4/01/2014

U.N. Climate Panel: "We're Fucked. Hello? Is Anyone Listening? We. Are. Fucked."

You wanna shit yourself on a Tuesday? Just look at what the United Nations' Intergovernmental Panel on Climate Change said it has "high" or "very high" confidence will happen or is happening as a result of the world's governments being filled with greedy motherfuckers who are doing nearly nothing to deal with the causes of global climate change:

"Impacts from recent climate-related extremes, such as heat waves, droughts, floods, cyclones, and wildfires, reveal significant vulnerability and exposure of some ecosystems and many human systems to current climate variability." That scary sentence was given with very high confidence. It's followed by this scary sentence: "For countries at all levels of development, these impacts are consistent with a significant lack of preparedness for current climate variability in some sectors." You get it? We're not prepared for what's going on, let alone for what's coming. That's because too many of our putative leaders get their science from the Bible and Rush Limbaugh, not necessarily in that order.
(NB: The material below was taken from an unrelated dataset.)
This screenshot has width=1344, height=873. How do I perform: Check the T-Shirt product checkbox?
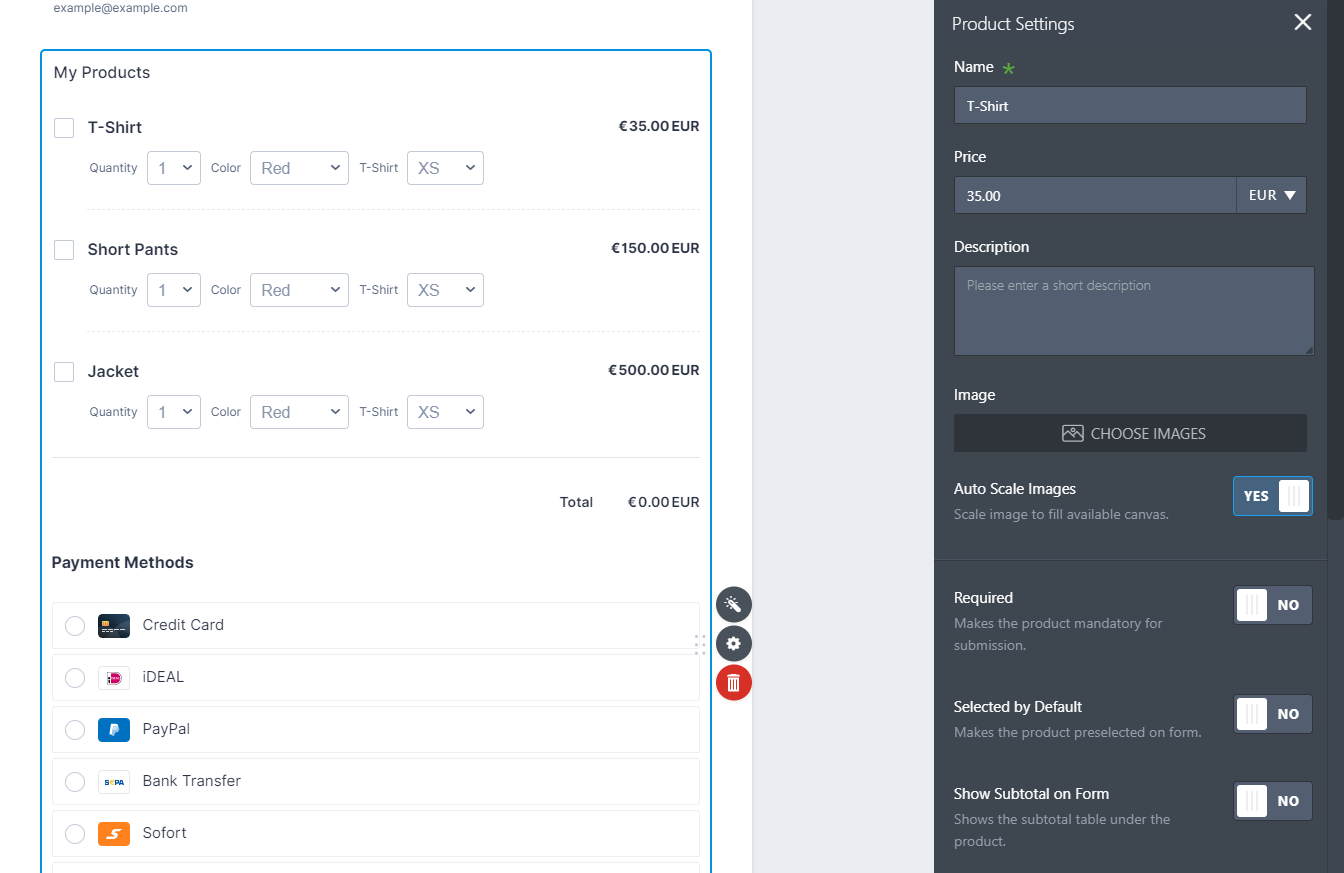pyautogui.click(x=64, y=128)
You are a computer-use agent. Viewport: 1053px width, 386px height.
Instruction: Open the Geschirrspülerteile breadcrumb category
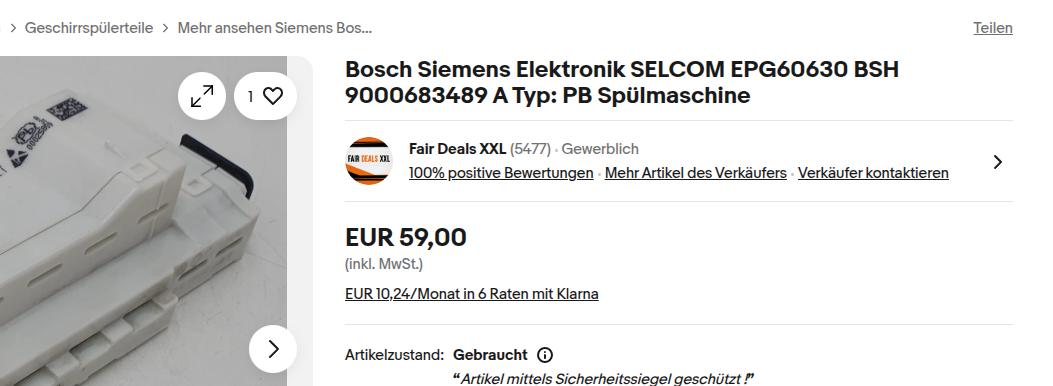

At best, the report says, the globe is at the beginning of adaptation to a new reality. It's fascinating that, while pretty much every other continent is moving ahead with planning for the fucked new world, "in North America, governments are engaging in incremental adaptation assessment and planning, particularly at the municipal level." So while Asia is "mainstreaming climate adaptation action into subnational development planning, early warning systems, integrated water resources management, agroforestry, and coastal reforestation of mangroves," we're sitting on our assessing asses and hoping Jesus bails us out at the last second like Bruce Willis swinging in on a firehose.

Let's just catalog the horrors occurring now due to climate change, shall we?

Glaciers shrinking? High confidence. Animal and plant extinctions? High confidence. Food insecurity? Reduction in crop yields? Higher food prices? High confidence. Disruption of food and water supplies? Very high confidence.

And, hey, here's some shit that's probably gonna occur (remember: "high" or "very high" confidence) at some point, maybe even in our lifetimes, so no weaseling out and passing it on to the kids:

"A large fraction of both terrestrial and freshwater species faces increased extinction risk under projected climate change during and beyond the 21st century, especially as climate change interacts with other stressors, such as habitat modification, over-exploitation, pollution, and invasive species." That's a rich gumbo of ways we're dicking over nature until nature decides to bite us hard on our fat asses.

"Due to sea-level rise projected throughout the 21st century and beyond, coastal systems and low-lying areas will increasingly experience adverse impacts such as submergence, coastal flooding, and coastal erosion." Submergence? That means, um, underwater. It doesn't matter how many guns you own, Florida. You can't stand your ground against the fuckin' ocean.

"All aspects of food security are potentially affected by climate change, including food access, utilization, and price stability...Heat stress, extreme precipitation, inland and coastal flooding, landslides, air pollution, drought, and water scarcity pose risks in urban areas for people, assets, economies, and ecosystems." These two together pretty much mean we're gonna be eating each other by the end of the century, no zombie apocalypse needed.

And then there's the disease and starvation and death: "Until mid-century, projected climate change will impact human health mainly by exacerbating health problems that already exist. Throughout the 21st century, climate change is expected to lead to increases in ill-health in many regions and especially in developing countries with low income, as compared to a baseline without climate change. Examples include greater likelihood of injury, disease, and death due to more intense heat waves and fires; increased likelihood of under-nutrition resulting from diminished food production in poor regions; risks from lost work capacity and reduced labor productivity in vulnerable populations; and increased risks from food- and water-borne diseases."

Let us say, and why not, that you're playing on some train tracks in the dark with another person. You hear a train horn in the distance. You might say, "Hey, we should step off these tracks." The other person says, "That train is so far away. Who cares?" So you stay until you hear the horn again, quite a bit closer. You say, "That's close enough. C'mon, we can play elsewhere." But the other person says, "We're not going anywhere. That train is probably not even coming this way." Then you see the front light of the train and the tracks are vibrating. "That's it," you say. "We're leaving." The other person scoffs, "No, I know all about this train. It's gonna switch tracks right up there" and points to where you don't see any other tracks or switches. "In fact," the other person says, "I'm so sure that I'm going to tie us to the track just to prove I'm right." You respond, "What the fuck? How about we step off the track and see if I'm right?" The other one says, "Because then we'd stop playing" and ties you both up so you can see if you get run over by the quickly approaching train that is obviously on your track.

That's not a terrible analogy, but it's incomplete. Let's add this: To distract you from even thinking about or talking about the train, the other person takes out an iPhone and turns on CNN where you see absolutely nothing about the train, only about floating plastic bits in the ocean and a missing plane. Ahh. Now you won't even notice when the locomotive wipes you the fuck out.

Compared to every other minor story or internet meme covered by our media, the IPCC report is pretty much a tree falling in a forest where it might make a sound, but everything around it is extinct, so it can't be heard.